Federer, père peinard
Par Eurosport

Le 13/11/2011 à 19:41Mis à jour Le 13/11/2011 à 20:26

Roger Federer a vécu une finale tranquille face à Jo-Wilfried Tsonga dimanche à Bercy, pour son premier sacre dans l'est parisien. Tranquille, le Suisse l'est plus que jamais. Même quand il reste des mois sans titre. Même quand ses filles se réveillent en pleine nuit avant une finale...

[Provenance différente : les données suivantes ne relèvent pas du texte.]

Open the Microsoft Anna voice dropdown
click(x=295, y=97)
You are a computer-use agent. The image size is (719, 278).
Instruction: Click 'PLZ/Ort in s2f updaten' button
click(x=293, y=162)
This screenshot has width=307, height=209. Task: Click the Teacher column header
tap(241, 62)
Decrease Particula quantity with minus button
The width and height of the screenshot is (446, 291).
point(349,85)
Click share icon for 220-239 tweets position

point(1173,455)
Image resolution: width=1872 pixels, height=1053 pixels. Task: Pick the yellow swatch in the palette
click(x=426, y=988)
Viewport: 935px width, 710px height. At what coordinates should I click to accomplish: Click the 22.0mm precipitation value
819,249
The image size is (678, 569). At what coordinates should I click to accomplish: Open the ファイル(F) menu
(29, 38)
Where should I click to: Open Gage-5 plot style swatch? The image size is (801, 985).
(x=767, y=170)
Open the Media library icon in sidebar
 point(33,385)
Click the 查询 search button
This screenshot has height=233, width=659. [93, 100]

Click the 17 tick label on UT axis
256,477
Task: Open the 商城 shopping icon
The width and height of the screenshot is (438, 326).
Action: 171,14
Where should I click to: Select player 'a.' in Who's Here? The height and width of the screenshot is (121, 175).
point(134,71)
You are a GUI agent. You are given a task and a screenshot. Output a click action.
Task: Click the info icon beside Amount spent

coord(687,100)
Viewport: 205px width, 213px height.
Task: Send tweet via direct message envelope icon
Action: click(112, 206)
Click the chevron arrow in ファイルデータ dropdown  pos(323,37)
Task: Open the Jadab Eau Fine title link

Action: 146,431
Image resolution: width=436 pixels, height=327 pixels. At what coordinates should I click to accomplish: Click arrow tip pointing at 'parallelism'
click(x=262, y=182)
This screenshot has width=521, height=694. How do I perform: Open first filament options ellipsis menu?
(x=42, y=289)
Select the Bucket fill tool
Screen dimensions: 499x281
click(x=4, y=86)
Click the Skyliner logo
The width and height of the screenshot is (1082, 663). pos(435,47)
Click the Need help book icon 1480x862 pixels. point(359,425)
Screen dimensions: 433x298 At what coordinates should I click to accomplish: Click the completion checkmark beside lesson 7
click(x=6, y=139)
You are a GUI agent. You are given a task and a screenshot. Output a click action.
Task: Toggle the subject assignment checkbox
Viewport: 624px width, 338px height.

La vie de joueur de tennis n'est pas toujours de tout repos. Celle de père de famille, encore moins. Alors quand l'un et l'autre ne forment plus qu'une seule et même personne, il y a forcément des moments compliqués à gérer. Demandez donc à Roger Federer. Avec ses trois femmes (Mirka, son épouse, et leurs deux filles, des jumelles), c'est toute une organisation. Mais, même pendant les tournois, le Suisse tient à être accompagné par toute sa petite famille. Ça a beaucoup d'avantages et, parfois, quelques petits inconvénients. Notamment quand une de ses filles décide de se réveiller en pleine nuit, la veille d'une finale de Masters 1000.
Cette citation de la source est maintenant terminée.